Mood: Depressed
Music: TRUSTCompany- Downfall
I don't like the person I'm turning into. I feel like I'm transforming into this horrible, mean-spirited person who hates everything. Or maybe this hateful person has always been in me, but, due to recent circumstances, has been pushed to the surface...I'm not sure. But whatever it is...I'm not liking it. And I can't change it. I've been trying. Whenever the urge to say a negative comment flies into my head, I try to push it down. But then, a few minutes later, I'll have an even more horrible comment come to the surface.
I don't know if it's stress that's causing me to be like this, or what. It could be a number of things...stress, loneliness, hatred towards work yet the seemingly endless amount of hours I have to put into it....I don't know.

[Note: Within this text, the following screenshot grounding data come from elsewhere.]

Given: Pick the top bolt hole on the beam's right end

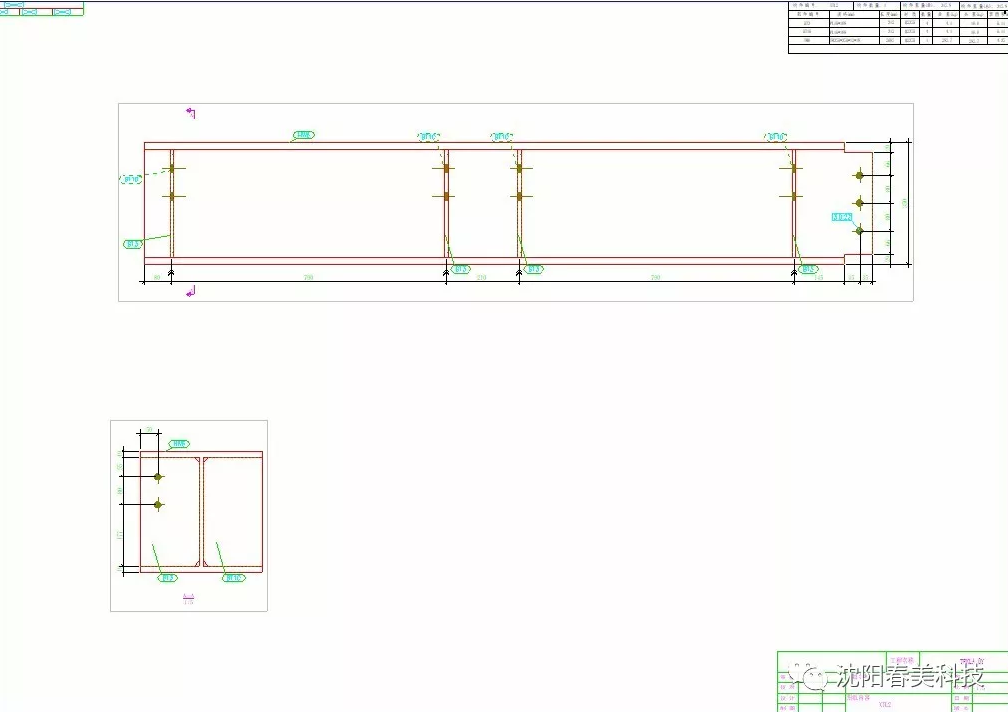Looking at the screenshot, I should coord(860,175).
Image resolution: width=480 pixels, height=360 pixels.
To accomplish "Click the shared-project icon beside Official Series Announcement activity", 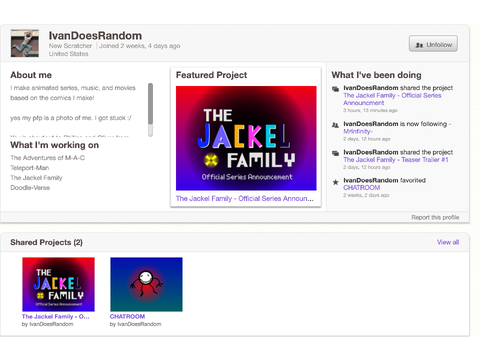I will coord(335,89).
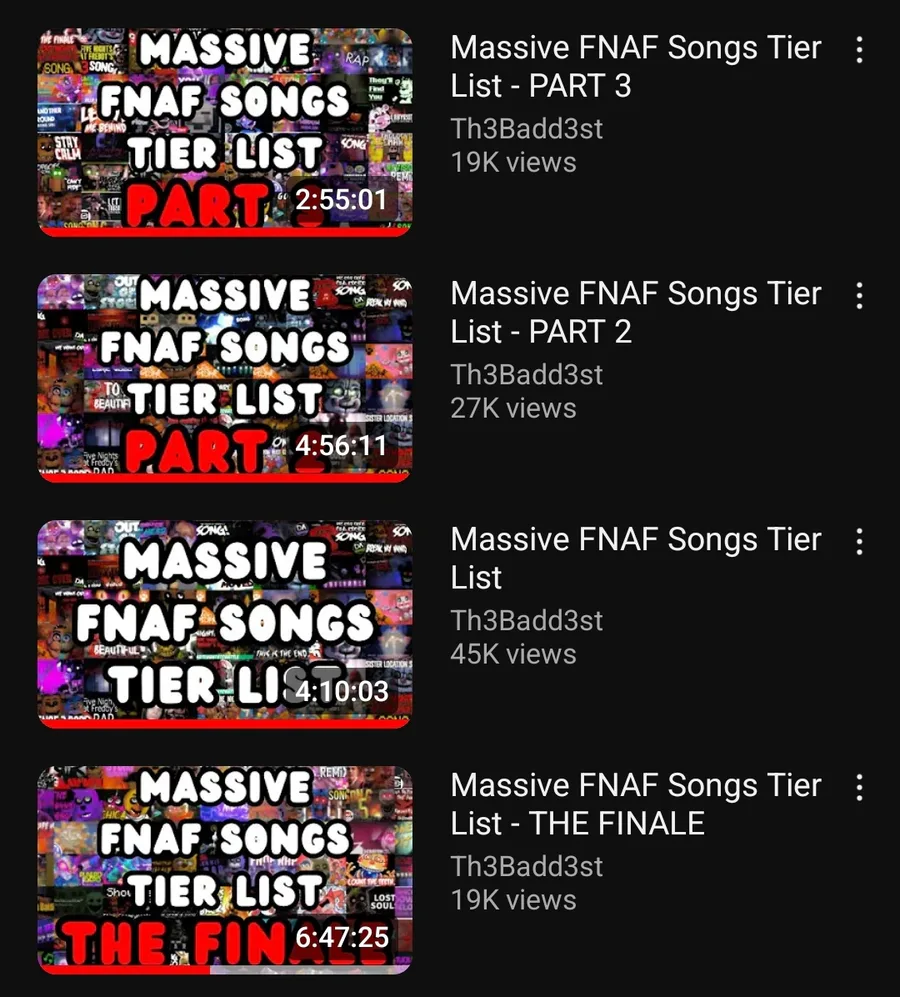Open Th3Badd3st channel under Part 3 video
The width and height of the screenshot is (900, 997).
click(527, 129)
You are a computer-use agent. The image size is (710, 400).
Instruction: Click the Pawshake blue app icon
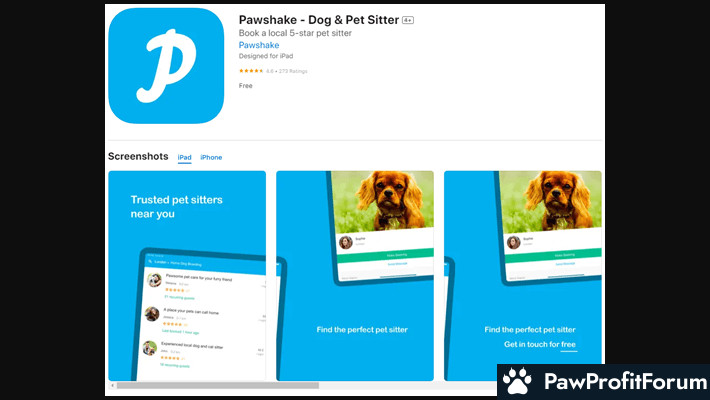click(x=166, y=66)
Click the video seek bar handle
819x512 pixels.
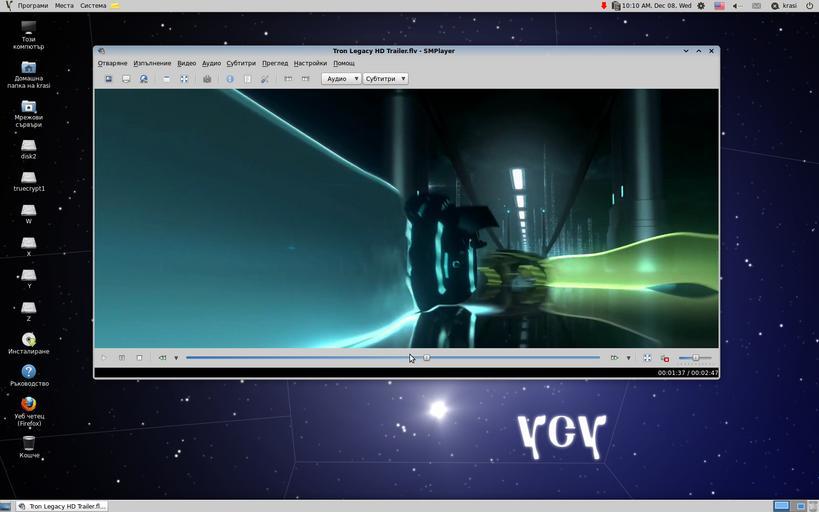427,358
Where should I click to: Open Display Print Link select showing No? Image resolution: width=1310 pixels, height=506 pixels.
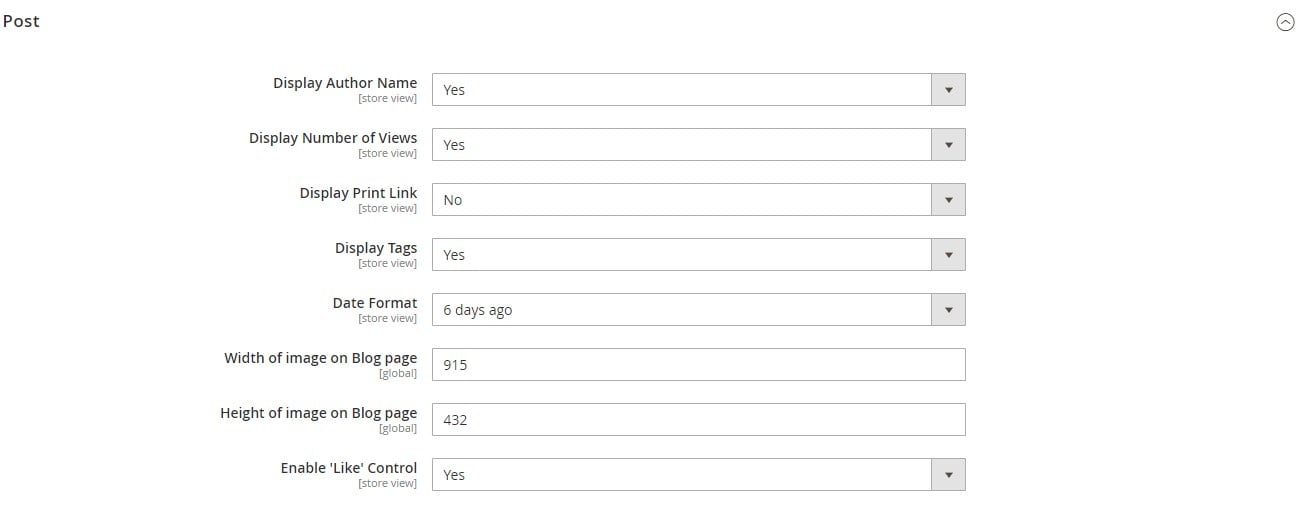tap(698, 199)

Speaking of loneliness....I wonder what's up with my "friends" lately? I'll call them and say, "Hey, let's do something." and they'll say, "Oh, can't, sorry. Maybe another time." GD, umm...let's see...definitely only have like 2 months left in St. Louis..minus the time I'll be in CA...so really only like 1 1/2 months....so yeah....if you don't want to hang out with me now, yeah, not really going to be able to EVER AGAIN. Cos let's be honest....how many people REALLY keep in contact with their high school friends? Like 1/10. God, this sucks. I mean, I'm going off to college, I'm not going to know anyone....are my friends just hanging out with other friends now and leaving me to rot for the summer so I'm lonely now too? Cos it sure as hell feels like it. No wonder I'm so attached to my mom...cos she's the only freaking person who DOES anything with me. Le sigh. I'm going to go sulk in my room.